Three approaches to the problems facing the poorest countries of the world were counter poised, trickle-down, growth with equity, and basic needs. The first two are familiar to our current policy discourse. With exceptions, Republicans concern themselves with rapid growth of the overall pie, maintaining that a rising tide lifts all boats; Democrats point out that almost all the benefits, for decades has been going to the top 1%, and they call both for using the tax system to rectify this imbalance, for strengthening unions and other steps that might assure more equitable growth.

For ten years, when I worked for USAID (the Agency for International Development) I was a fierce advocate for the third approach, basic needs. The most compelling case was infant mortality. Across the world, infant mortality rates have startling differences. In wealthy societies, especially among those with average or higher income levels, it is a very rare tragedy, perhaps occurring fewer than five out of a thousand live births. A pregnant woman fully expects to have her baby and to celebrate a birthday a year later. And no one worries that a one-year old will be alive at age five. It was not this way for most of human history. In the early years of the United States only half the time did children reach age five. All parents could expect that some of their children would die, typically half of them. This situation persisted in poor countries well into the twentieth century. And today is still one in ten in the poorest places.

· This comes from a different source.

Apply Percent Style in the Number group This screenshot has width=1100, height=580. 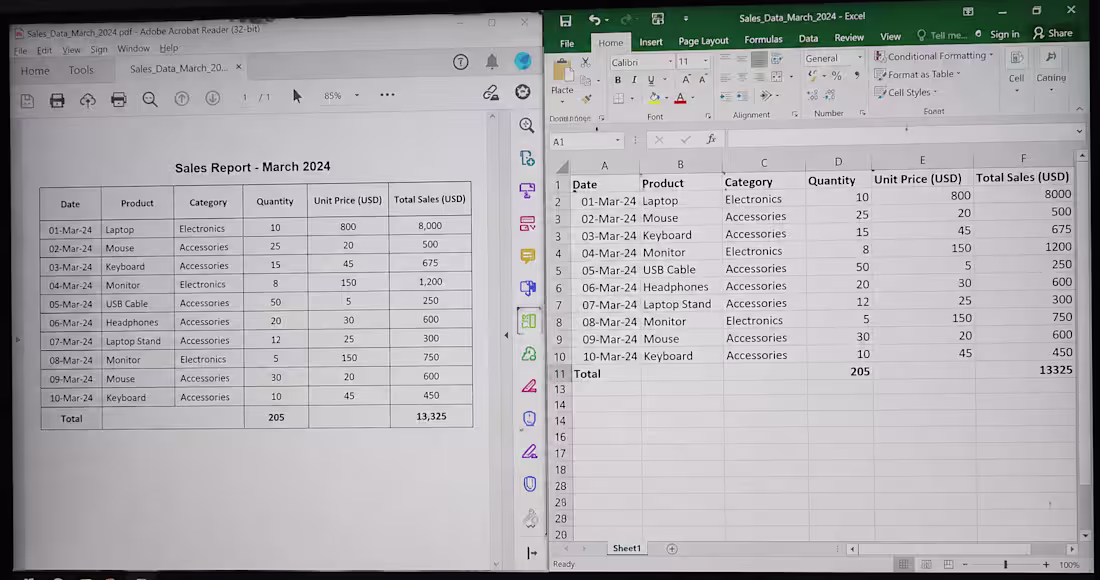(x=837, y=76)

The leading cause of death for infants in poor countries, is dehydration caused by diarrhea, which itself has multiple causes. It turned out, however, that rather than waiting multiple decades for aggregate growth to bring about a decline in such deaths, it was possible with a simple packet of sugars and salts (costing pennies to produce) to counteract such dehydration. When properly pursued, even in the poorest areas, infant mortality could be cut in half in two years.

What would it mean to approach the United States today, not for the poorest among us, but for the middle class, through a basic needs lens? (Poverty is a special case). I envision these steps:

  1. For each of the major spending categories of the household budget, to ask, "What are the core needs we are trying to meet through our consumption?"
  2. Of each of those needs, ask, "How well are we doing as a society? -- Are they being met?"
  3. If not overall, then "Where are we failing? Is it just a matter of the very poor, or are we failing for those with modest or middle class incomes as well?"
  4. Then, outside the very poor, "What can be done about it? Will higher levels of income solve the problem? To what extent, and over what time frame?"
  5. When we sum up such answers across the household budget, even if higher income is the answer, "What's the total growth for modest income households? Are they no longer modest income?"
  6. And finally, to achieve needs fulfillment for modest and middle class households, "Is there a better solution than looking to higher income levels?"